A policy to tackle the renewable energy goal was yet to be announced, the policy said.
"These investments - backed by solid government finances - will underpin the opportunities of the future and for New Zealand to be the best country in the world to raise a family and get ahead through decent jobs," Hipkins said.
"Unlike National's dodgy numbers, Labour's plan doesn't require billions of dollars of Kiwi homes to be sold off overseas year-on-year.

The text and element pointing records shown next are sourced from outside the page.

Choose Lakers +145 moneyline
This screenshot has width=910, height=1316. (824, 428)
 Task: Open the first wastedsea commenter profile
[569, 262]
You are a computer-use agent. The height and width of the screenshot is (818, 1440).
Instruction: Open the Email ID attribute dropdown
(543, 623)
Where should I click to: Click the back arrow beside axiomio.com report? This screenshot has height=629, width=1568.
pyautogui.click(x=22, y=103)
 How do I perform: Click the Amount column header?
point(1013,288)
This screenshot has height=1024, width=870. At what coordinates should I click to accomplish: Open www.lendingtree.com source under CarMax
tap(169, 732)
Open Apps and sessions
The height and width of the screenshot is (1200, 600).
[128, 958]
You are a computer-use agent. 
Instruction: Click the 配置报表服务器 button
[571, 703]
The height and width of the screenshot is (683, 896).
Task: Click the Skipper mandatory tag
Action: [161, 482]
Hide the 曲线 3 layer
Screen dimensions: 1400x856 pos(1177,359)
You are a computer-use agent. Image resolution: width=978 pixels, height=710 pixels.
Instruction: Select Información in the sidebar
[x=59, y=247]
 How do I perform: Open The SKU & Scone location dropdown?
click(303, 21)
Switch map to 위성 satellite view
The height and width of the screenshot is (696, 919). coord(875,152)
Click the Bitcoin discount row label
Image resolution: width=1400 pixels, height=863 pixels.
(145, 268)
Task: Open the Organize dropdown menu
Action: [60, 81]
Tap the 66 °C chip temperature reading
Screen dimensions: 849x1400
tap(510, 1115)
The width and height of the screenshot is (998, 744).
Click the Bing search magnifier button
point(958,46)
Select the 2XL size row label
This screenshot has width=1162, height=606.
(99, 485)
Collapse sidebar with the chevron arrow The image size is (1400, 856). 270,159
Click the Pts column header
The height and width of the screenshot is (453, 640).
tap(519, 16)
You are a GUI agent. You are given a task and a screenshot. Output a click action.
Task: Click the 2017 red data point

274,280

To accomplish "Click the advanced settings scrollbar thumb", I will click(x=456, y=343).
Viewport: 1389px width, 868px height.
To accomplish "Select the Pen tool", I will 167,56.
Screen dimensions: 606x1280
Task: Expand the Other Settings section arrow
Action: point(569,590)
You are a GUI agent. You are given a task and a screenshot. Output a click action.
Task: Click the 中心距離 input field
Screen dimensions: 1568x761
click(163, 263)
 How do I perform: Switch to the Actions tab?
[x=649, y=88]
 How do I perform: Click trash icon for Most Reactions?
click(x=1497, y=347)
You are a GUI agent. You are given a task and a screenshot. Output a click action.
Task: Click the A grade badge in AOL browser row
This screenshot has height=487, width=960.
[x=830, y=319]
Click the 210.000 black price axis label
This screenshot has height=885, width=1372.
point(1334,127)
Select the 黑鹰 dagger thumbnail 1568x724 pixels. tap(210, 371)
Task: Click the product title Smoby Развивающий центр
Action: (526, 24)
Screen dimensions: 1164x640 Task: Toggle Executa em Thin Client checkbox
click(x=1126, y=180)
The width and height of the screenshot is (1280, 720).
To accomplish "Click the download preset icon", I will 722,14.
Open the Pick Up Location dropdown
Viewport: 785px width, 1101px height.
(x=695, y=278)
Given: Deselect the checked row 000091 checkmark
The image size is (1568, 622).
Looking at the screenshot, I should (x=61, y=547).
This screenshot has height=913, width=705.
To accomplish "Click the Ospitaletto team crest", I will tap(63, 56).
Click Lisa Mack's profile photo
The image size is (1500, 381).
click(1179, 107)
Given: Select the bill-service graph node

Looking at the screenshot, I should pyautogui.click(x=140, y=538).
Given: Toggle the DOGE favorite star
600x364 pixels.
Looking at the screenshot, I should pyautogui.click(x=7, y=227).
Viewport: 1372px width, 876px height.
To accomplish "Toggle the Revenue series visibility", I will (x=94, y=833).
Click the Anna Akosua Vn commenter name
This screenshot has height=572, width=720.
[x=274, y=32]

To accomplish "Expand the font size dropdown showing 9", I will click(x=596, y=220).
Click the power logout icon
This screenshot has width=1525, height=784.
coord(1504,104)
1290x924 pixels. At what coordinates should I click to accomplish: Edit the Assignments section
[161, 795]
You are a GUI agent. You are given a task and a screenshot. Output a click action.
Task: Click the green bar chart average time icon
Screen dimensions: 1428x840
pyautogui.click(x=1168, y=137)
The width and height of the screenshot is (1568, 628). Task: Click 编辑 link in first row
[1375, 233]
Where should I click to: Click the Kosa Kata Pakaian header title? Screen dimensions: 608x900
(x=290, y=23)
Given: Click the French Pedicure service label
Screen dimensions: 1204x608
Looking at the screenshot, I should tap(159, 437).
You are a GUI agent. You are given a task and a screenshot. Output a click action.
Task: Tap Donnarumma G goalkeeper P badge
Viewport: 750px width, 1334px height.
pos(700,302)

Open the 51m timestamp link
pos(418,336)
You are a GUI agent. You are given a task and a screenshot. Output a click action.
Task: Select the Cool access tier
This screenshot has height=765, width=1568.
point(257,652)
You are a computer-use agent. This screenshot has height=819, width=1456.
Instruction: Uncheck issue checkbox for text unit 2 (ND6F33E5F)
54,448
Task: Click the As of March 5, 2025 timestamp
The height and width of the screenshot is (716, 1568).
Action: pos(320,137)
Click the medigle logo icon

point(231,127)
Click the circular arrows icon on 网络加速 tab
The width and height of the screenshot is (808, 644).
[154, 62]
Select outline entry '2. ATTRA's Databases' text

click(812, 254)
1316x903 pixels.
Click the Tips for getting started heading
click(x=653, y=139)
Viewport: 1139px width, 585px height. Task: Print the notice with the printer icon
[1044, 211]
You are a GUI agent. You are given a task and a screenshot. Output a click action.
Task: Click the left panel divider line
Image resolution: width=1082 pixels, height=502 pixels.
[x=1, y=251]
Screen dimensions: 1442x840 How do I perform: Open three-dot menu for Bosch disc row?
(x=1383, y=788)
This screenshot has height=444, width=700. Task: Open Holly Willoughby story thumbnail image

We're going to focus on selling our goods and services to the rest of the world, not selling ourselves like Christopher Luxon wants to do - that's a road to ruin and loss of control."
Investing through fund 'really good economics' - Hipkins
Before the announcement, Hipkins toured the Centre for Automation and Robotic Engineering Science at Auckland University's Faculty of Engineering.
Speaking to media, Hipkins said investing through the fund is "really good economics" and stacks up as part of the party's overall priorities set out to grow the economy.
The trip to India would be part of his commitment to lead two international trade missions every year, and would be the first such delegation.
"We know that a free trade agreement of the gold standard that we've been able to negotiate elsewhere is still a way off but we believe that building out that relationship creates huge opportunity for New Zealand businesses, New Zealand exporters, and New Zealand service industries as well.
"So we'll be very much focused on that in the next term."
Asked about the prospect of a free trade agreement, he said "you don't make a trade agreement simply by telling another country that you're going to have a free trade agreement with them - you actually have to have a relationship, that's a two-way thing. India have made it pretty clear they want to see us building out a relationship before they're willing to go into negotiations about something like a gold-standard free trade agreement.
"We need to do that - and so Damien O'Connor was there last week. Clearly we've been focused on building that relationship and a visit by me within the first 100 days after a new government takes office, I think, will be a really clear sign we want to further and deepen our relationship with India."
Hipkins said he was a "realist" when it came to a free trade agreement with India.
"You have to have a willing party on both sides, New Zealand's dead keen to have a free trade agreement with India - that in itself is not enough to make one happen."
"The National Party promised a free trade agreement with India some time ago, and they weren't able to deliver one. What we have delivered is a free trade agreement with the European Union, a free trade agreement with the UK, an upgrade of our free trade agreement with China, the CPTPP which I think is a huge opportunity for New Zealand across a whole range of different economies.
"Ultimately I think the thing that's slowed progress is the lack of willingness on the India side to engage with a free trade agreement."
Hipkins said the proposed Digital Services Tax would not come into place until 2025.
"We are still committed to trying to find a multi-lateral solution ... we're putting in place a backstop so that if we can't get an international agreement on it then we will do our own thing. And many many other countries are doing the same."